The next era of networking is one where networking operations are smarter and more secure, thanks to the convergence of networking and security based on context-aware zero trust principles. Zero trust-enabled, context-aware SD-WAN delivers high-performance networking and security without trade-offs, with contextual policies that consider applications, users, devices and associated risks and dynamically adjust capacity and security guardrails based on their behaviours and actions.
A concrete example of how granular these adjustments can be is Netskope’s Zero Trust engine. The Cloud Confidence Index (CCI) determines the enterprise readiness score of an application, and based on its score, the engine defines Smart Quality of Service defaults for the app, and it does so for over 60,000 cloud applications. Each organisation can adjust those policies to their needs, whether for SD-WAN traffic engineering or AI/ML-powered SD-WAN security for IoT visibility and protection.

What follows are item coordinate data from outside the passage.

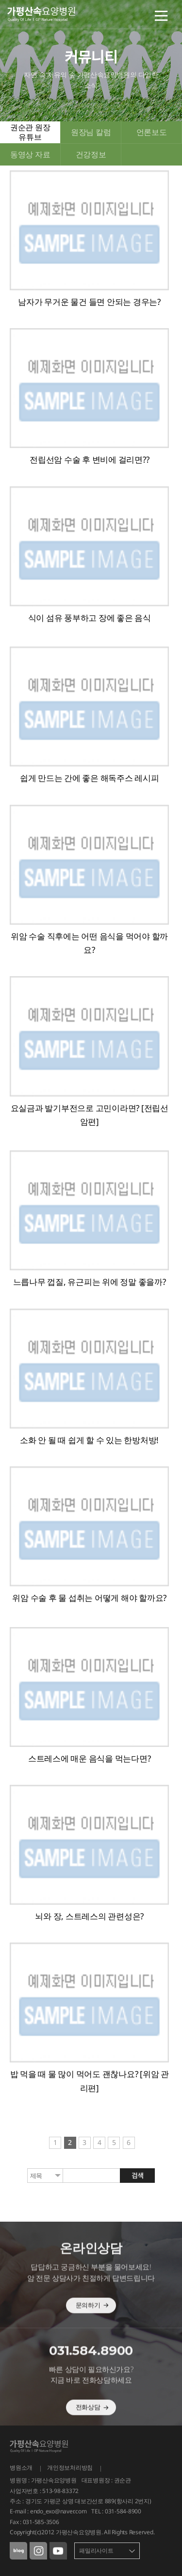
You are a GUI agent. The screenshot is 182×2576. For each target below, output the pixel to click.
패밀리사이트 (96, 2550)
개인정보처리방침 (70, 2467)
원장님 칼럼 (91, 132)
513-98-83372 (60, 2491)
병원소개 (21, 2467)
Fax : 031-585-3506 (34, 2522)
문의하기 (92, 2327)
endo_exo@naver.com (58, 2511)
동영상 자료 (30, 154)
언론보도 (151, 132)
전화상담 (92, 2429)
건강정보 (91, 154)
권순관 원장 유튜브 (30, 132)
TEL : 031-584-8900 (116, 2511)
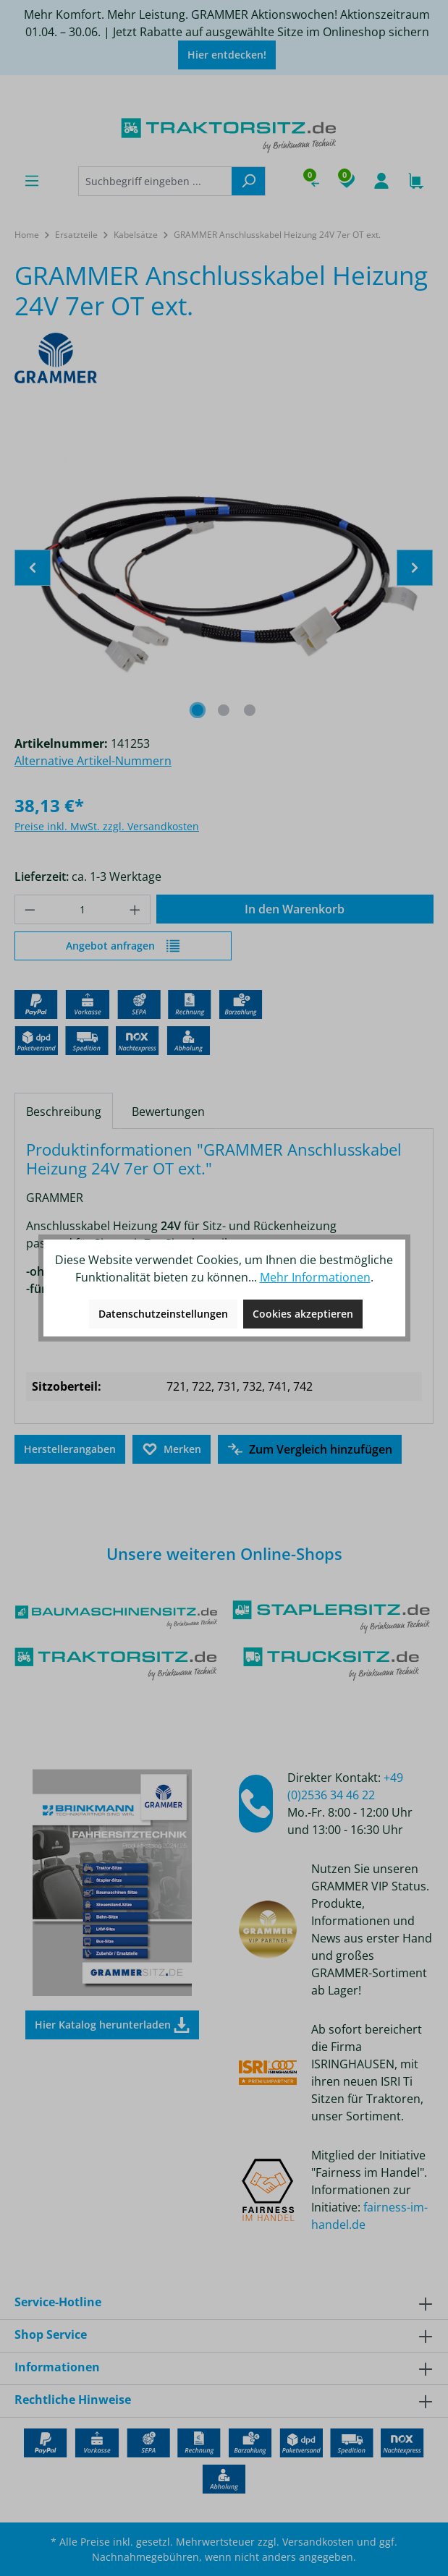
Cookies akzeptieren (303, 1314)
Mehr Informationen (315, 1277)
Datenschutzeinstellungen (163, 1314)
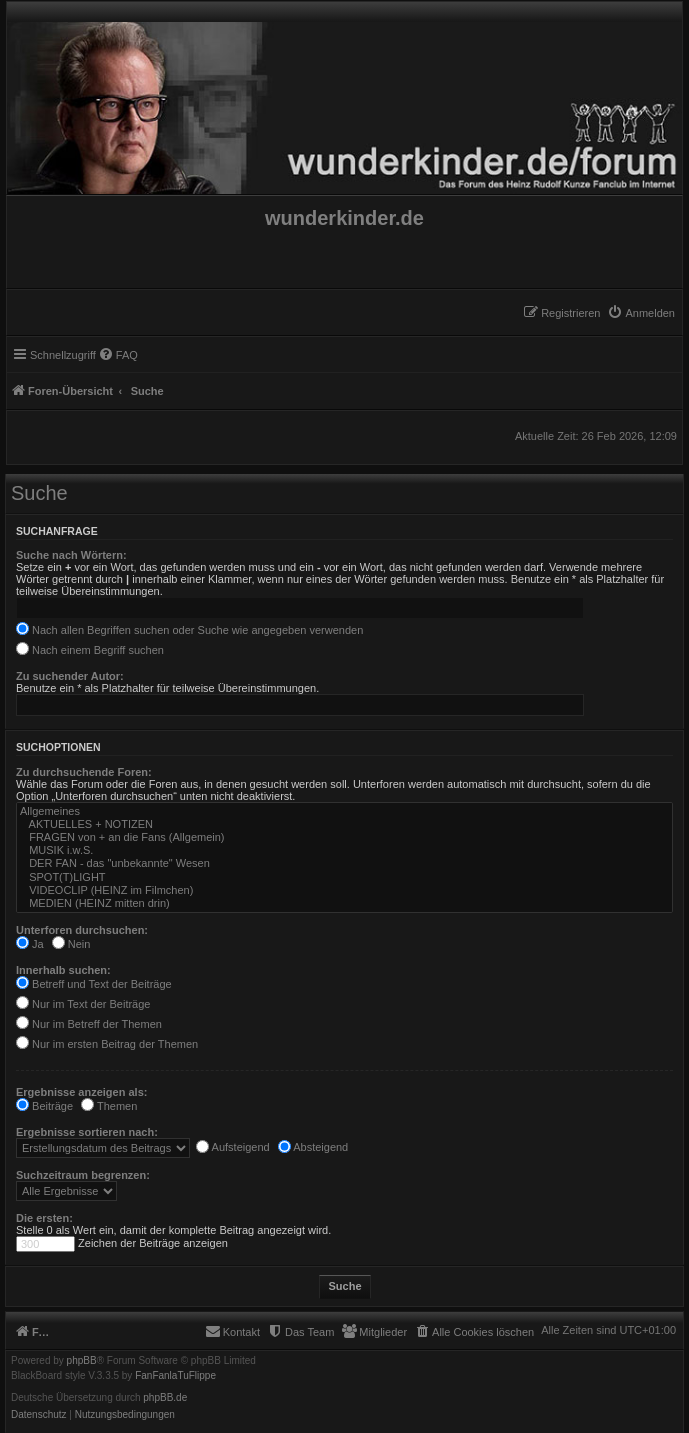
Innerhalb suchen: (63, 970)
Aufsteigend (233, 1147)
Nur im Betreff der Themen (89, 1024)
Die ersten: (44, 1218)
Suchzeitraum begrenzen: (83, 1175)
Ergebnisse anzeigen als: (81, 1092)
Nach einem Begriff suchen (90, 650)
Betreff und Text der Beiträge (94, 984)
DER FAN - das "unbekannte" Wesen (344, 863)
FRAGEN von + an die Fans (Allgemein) (344, 837)
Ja (30, 944)
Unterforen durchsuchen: (82, 930)
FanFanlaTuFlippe (175, 1376)
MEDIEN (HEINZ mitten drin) (344, 903)
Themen (109, 1106)
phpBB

These adaptive policies require closer collaboration and integrations between the networking and security teams, allowing the former to tap into the latter’s granular and context-aware insights to deliver consistent security and improved quality of experience.
In a business environment, deploying old-school SD-WAN can translate into more complexity, with many organisations ending up having to maintain VPN clients, SSE clients and SD-WAN appliances, generating higher costs, lacking end-to-end visibility, and hindering the identification and resolution of security and networking incidents. A software-based SASE agent includes all the benefits of SD-WAN and SSE, providing cutting-edge security and connectivity, granular and dynamic access policy while removing the need for VPNs on employees’ devices, remote hardware management logistics, and reducing administrative burden.

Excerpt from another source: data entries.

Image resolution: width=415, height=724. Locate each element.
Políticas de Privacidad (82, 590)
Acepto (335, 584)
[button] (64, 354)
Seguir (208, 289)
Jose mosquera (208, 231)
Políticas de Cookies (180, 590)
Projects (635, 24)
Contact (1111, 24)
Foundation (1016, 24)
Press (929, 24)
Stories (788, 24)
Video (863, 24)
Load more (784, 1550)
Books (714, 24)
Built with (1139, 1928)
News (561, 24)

While adoption is well on its way, many Australian organisations are still trying to solve the equation of providing fast, reliable and secure access to any application and device at any location so users can have consistent policy that supports SD-WAN and SSE in the office or when they are remote. Zero trust, context-aware SD-WAN and SASE solve this equation, delivering an intelligent network designed for modern businesses. No wonder Gartner predicts that Security Access Service Edge (SASE) will be a $15 billion market in 2025, with adoption growing at a 36% CAGR per year.